■ **Selection**:
** Start **

If you have a blog you may want to discover how your website is performing for given keywords on Google Search Engine. As we all know, this topic is not a trivial one.
Problem is that the analogycal solution would be quite time-consuming, requiring you to search your website for every single keyword, on many many pages.
Feeling this way?
“Pain and fear, pain and fear for me” – Oliver Twist
I was.

Therefore, I have started developing a lean Shiny app, the Google Ranker App that simply asks you for the website and the keyword, carrying on all the rest.
Google_Ranker_app_screenshot

Algorithm specs

If you are not interested in programming stuff, you can skip straight forward this paragraph.
 
As all the Shiny Apps , the Google_ranker_app is based on R language.
You  can download the whole reproducible R Studio Project using the button at the end of the post, but I would like to strikeout some of the algorithm components, giving a look to some details and the to the big picture:

search100
querying google via URL

the queryng job is done leveraging the getForm() function in the RCurl package:

web_page = getForm("http://www.google.com/search", hl="en", lr="",
ie="ISO-8859-1", q=gsub(" ","+",keyword), btnG="Search",start=i)
As you can see, querying Google using the URL lets you specify all the search parameters, and this is quite an useful feature. Altough I haven’t found an official Google guide ( please let me know if I am missing it), there are quite a lot of posts regarding the topic. I personally reccomend you the one from Search Engine Land, for its completness and clarity.
After obtaining the resulting Search Engine Result Page (SERP) and assigning it to web_page, you need to parse it to a list object, in order to make it readable. This is easily obtained through the htmlTreeParse() function
web_page = htmlTreeParse(web_page)

 
handling error 302

When I started developing the Google Ranker App, one of the first obstacles was the error 302: “the document has moved to…[link]”. The error was a message returned by google when I make some subsequent repetion of the query.
Again, no official guide from Google is provided, but the error seems to be something related to repetitive query from the same IP, that let Google think you are some kind of robot.
In order to detect the occurence of this error, I used the grepl() function
if (grepl("302 Moved",(web_page[3]))==TRUE){
scan_result[(i/10)+1] = 200}
the grepl() function, from R base package, return a boolean value after looking for a pattern in a string.

** End **

■ **Problems and tasks**:
• A. Answer these questions about the Google Ranker post:
(i) Which package supplies the getForm() function used for querying?
(ii) Which function turns the result page into a list object?
(iii) What value is assigned to scan_result when "302 Moved" is detected?
• B. Extract the entries from their first line through the line with "point(518,489)", and copy them unchanged.
The Google Ranker post and the entries after it come from unrelated sources.

■ **Record set**:

** Start **

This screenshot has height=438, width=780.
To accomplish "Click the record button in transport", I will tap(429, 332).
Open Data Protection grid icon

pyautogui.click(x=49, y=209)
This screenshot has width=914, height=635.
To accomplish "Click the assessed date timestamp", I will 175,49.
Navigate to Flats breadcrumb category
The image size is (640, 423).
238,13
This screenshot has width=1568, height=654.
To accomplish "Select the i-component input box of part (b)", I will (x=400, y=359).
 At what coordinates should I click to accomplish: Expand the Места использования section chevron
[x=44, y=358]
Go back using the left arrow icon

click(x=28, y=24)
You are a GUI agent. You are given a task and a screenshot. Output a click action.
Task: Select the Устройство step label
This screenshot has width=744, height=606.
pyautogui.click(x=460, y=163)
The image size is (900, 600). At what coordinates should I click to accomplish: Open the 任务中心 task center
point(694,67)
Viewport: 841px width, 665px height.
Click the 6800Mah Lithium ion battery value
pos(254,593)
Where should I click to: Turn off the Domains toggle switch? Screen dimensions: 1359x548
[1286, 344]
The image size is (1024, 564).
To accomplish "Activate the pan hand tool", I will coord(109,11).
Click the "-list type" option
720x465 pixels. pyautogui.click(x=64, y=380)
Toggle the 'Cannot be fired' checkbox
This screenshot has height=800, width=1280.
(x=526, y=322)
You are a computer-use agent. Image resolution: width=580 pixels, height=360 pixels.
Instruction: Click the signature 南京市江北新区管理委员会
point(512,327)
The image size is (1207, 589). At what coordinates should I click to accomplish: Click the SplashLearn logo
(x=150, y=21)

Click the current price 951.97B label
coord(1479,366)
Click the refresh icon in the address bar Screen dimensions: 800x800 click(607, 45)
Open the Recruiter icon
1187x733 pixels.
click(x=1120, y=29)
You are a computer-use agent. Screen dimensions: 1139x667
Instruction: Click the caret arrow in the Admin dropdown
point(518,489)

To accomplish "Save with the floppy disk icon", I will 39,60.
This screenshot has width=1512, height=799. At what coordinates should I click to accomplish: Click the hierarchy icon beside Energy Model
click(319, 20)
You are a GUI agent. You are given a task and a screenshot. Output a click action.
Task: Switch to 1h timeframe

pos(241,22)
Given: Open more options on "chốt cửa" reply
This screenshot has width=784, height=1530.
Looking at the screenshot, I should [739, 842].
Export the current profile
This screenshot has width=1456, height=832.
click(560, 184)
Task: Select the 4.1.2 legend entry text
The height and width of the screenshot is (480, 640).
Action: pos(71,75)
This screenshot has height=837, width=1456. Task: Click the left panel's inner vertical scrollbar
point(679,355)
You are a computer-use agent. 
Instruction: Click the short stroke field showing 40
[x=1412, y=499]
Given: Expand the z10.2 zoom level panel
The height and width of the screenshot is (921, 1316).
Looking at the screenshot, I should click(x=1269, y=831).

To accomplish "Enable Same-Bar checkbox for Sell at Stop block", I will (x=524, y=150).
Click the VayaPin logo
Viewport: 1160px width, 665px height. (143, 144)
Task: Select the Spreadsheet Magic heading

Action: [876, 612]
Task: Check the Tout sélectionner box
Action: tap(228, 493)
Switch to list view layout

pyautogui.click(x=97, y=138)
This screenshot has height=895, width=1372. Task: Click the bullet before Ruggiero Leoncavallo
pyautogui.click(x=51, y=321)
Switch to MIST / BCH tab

** End **

■ **Solutions to the exercise**:
• A.
(i) RCurl
(ii) htmlTreeParse()
(iii) 200

• B.
This screenshot has height=438, width=780.
To accomplish "Click the record button in transport", I will tap(429, 332).
Open Data Protection grid icon

pyautogui.click(x=49, y=209)
This screenshot has width=914, height=635.
To accomplish "Click the assessed date timestamp", I will 175,49.
Navigate to Flats breadcrumb category
The image size is (640, 423).
238,13
This screenshot has width=1568, height=654.
To accomplish "Select the i-component input box of part (b)", I will (x=400, y=359).
 At what coordinates should I click to accomplish: Expand the Места использования section chevron
[x=44, y=358]
Go back using the left arrow icon

click(x=28, y=24)
You are a GUI agent. You are given a task and a screenshot. Output a click action.
Task: Select the Устройство step label
This screenshot has width=744, height=606.
pyautogui.click(x=460, y=163)
The image size is (900, 600). At what coordinates should I click to accomplish: Open the 任务中心 task center
point(694,67)
Viewport: 841px width, 665px height.
Click the 6800Mah Lithium ion battery value
pos(254,593)
Where should I click to: Turn off the Domains toggle switch? Screen dimensions: 1359x548
[1286, 344]
The image size is (1024, 564).
To accomplish "Activate the pan hand tool", I will coord(109,11).
Click the "-list type" option
720x465 pixels. pyautogui.click(x=64, y=380)
Toggle the 'Cannot be fired' checkbox
This screenshot has height=800, width=1280.
(x=526, y=322)
You are a computer-use agent. Image resolution: width=580 pixels, height=360 pixels.
Instruction: Click the signature 南京市江北新区管理委员会
point(512,327)
The image size is (1207, 589). At what coordinates should I click to accomplish: Click the SplashLearn logo
(x=150, y=21)

Click the current price 951.97B label
coord(1479,366)
Click the refresh icon in the address bar Screen dimensions: 800x800 click(607, 45)
Open the Recruiter icon
1187x733 pixels.
click(x=1120, y=29)
You are a computer-use agent. Screen dimensions: 1139x667
Instruction: Click the caret arrow in the Admin dropdown
point(518,489)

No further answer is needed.